* SELECTED EXCERPT:

Design a Rate Limiter Algorithms & Implementation

Zaheer Ahmad 5 min read min read
Python
Design a Rate Limiter Algorithms & Implementation

Introduction

Designing a rate limiter system is a fundamental concept in modern backend engineering. A rate limiter controls how many requests a user or system can make within a given time period. Without it, your API or application can easily be overwhelmed by too many requests—whether accidental or malicious.

For Pakistani students learning system design, understanding rate limiting algorithms like the token bucket algorithm is especially valuable. Many real-world platforms in Pakistan—such as e-commerce sites in Lahore, ride-hailing apps in Karachi, or fintech apps in Islamabad—depend heavily on rate limiting to ensure fairness, performance, and security.

Imagine Ahmad building an API for a startup in Islamabad. Without rate limiting, a single user (or bot) could flood the server, causing downtime. With a proper rate limiter, Ahmad can ensure every user gets a fair share of resources.

Prerequisites

Before diving into this tutorial, you should be comfortable with:

  • Basic programming (preferably Python or JavaScript)
  • Understanding of APIs and HTTP requests
  • Basic data structures (queues, counters)
  • Familiarity with caching tools like Redis (helpful but optional)
  • Basic system design concepts

Core Concepts & Explanation

Rate Limiting Basics

A rate limiter restricts how many requests a user can make in a defined time window.

Example:

  • Limit: 100 requests per minute
  • If Fatima sends 120 requests → last 20 are blocked

Why it's needed:

  • Prevent abuse (DDoS attacks)
  • Ensure fair usage
  • Protect backend services
  • Control infrastructure costs (important for startups using cloud in PKR budgets)

Fixed Window Algorithm

This is the simplest approach.

How it works:

  • Count requests in a fixed time window (e.g., 1 minute)
  • Reset counter after window ends

Example:

  • Ali makes 100 requests in 59 seconds → allowed
  • Makes 100 more at second 61 → allowed again (problem!)

Issue:

  • Burst traffic at boundaries

Sliding Window Algorithm

Improves fixed window limitations.

How it works:

  • Tracks requests over a rolling time window
  • More accurate than fixed window

Example:

  • If limit is 100/min, it checks last 60 seconds continuously

Token Bucket Algorithm

This is one of the most popular rate limiting algorithms.

* AIM A:
Rewrite the rate limiter tutorial passage starting at "Zaheer Ahmad 5" and ending at "accidental or malicious.", substituting "server-side development" for "backend engineering".
* AIM B:
Translate this sentence from the rate limiter tutorial into Spanish: "A rate limiter restricts how many requests a user can make in a defined time window."

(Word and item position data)
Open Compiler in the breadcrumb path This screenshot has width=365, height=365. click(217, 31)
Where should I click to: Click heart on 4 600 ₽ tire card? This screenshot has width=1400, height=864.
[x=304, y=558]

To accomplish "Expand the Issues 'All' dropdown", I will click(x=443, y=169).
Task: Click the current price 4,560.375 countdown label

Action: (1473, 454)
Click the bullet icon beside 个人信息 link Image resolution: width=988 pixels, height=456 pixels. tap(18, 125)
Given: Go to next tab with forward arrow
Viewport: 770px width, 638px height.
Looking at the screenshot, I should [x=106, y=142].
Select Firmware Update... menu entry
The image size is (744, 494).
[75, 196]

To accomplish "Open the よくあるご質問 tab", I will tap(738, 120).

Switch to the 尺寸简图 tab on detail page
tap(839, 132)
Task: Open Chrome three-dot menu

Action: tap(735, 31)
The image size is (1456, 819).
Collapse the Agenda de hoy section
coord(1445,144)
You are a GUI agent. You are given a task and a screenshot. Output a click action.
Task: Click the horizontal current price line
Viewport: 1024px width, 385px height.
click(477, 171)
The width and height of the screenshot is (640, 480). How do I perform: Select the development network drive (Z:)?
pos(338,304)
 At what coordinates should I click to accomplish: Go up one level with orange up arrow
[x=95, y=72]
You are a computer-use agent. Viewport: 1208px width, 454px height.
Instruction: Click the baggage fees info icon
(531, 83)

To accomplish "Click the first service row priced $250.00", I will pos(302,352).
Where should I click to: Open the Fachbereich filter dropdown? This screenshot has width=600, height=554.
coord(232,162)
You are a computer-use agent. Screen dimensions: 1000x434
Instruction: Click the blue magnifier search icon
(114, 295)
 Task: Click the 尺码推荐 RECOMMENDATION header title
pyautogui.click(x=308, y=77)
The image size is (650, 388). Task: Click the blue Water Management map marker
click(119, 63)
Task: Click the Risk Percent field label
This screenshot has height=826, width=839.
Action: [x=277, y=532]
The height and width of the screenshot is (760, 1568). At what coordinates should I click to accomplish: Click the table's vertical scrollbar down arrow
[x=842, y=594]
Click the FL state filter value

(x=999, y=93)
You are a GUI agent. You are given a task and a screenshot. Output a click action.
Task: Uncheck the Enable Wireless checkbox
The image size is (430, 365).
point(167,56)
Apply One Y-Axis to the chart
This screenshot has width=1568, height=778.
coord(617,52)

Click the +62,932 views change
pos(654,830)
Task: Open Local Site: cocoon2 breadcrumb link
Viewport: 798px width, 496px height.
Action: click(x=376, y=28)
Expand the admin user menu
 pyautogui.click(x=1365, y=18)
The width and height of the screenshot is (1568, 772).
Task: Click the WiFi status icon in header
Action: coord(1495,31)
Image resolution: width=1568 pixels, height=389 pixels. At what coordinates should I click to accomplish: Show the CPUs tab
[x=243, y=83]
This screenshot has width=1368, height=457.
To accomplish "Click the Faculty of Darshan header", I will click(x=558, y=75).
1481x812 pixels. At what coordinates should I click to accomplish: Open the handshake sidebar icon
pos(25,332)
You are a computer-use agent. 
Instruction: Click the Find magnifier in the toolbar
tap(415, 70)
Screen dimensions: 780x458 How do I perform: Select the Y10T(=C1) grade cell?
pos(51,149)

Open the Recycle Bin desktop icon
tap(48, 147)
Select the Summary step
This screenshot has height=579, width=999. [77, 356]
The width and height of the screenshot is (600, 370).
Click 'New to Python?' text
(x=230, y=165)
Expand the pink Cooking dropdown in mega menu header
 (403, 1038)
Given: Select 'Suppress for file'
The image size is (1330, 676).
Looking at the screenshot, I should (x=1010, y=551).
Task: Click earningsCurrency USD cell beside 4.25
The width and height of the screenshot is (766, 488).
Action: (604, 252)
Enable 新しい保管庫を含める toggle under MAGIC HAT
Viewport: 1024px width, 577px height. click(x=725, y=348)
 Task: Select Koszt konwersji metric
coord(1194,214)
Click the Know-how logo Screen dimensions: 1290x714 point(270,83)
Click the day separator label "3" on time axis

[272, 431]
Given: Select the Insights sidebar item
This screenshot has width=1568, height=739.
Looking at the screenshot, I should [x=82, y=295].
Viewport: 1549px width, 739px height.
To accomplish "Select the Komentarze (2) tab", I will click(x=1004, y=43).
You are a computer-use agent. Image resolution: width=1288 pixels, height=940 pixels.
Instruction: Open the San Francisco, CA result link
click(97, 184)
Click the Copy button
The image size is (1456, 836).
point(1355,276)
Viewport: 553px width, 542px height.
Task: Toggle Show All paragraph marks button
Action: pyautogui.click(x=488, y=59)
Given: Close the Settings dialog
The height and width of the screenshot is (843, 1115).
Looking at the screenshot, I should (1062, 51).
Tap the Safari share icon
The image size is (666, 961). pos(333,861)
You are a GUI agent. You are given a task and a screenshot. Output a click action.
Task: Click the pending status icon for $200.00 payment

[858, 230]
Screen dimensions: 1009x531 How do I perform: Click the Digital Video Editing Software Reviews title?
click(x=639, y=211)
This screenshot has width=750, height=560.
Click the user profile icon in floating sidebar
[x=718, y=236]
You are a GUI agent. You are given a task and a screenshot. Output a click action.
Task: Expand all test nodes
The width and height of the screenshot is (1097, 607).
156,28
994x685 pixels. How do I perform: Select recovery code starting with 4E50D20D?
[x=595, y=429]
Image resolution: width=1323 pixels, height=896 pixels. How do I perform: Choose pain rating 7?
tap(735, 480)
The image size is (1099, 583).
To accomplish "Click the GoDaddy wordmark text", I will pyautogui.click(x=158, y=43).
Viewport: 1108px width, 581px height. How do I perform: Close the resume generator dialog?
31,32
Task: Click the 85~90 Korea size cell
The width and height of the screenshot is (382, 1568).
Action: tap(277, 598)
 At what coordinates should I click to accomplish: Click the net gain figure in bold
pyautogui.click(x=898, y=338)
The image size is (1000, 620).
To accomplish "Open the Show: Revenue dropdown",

* COMPLETE OUTPUT A:
Zaheer Ahmad 5 min read min read
Python
Design a Rate Limiter Algorithms & Implementation

Introduction

Designing a rate limiter system is a fundamental concept in modern server-side development. A rate limiter controls how many requests a user or system can make within a given time period. Without it, your API or application can easily be overwhelmed by too many requests—whether accidental or malicious.

* COMPLETE OUTPUT B:
Un limitador de tasa restringe cuántas solicitudes puede hacer un usuario en una ventana de tiempo definida.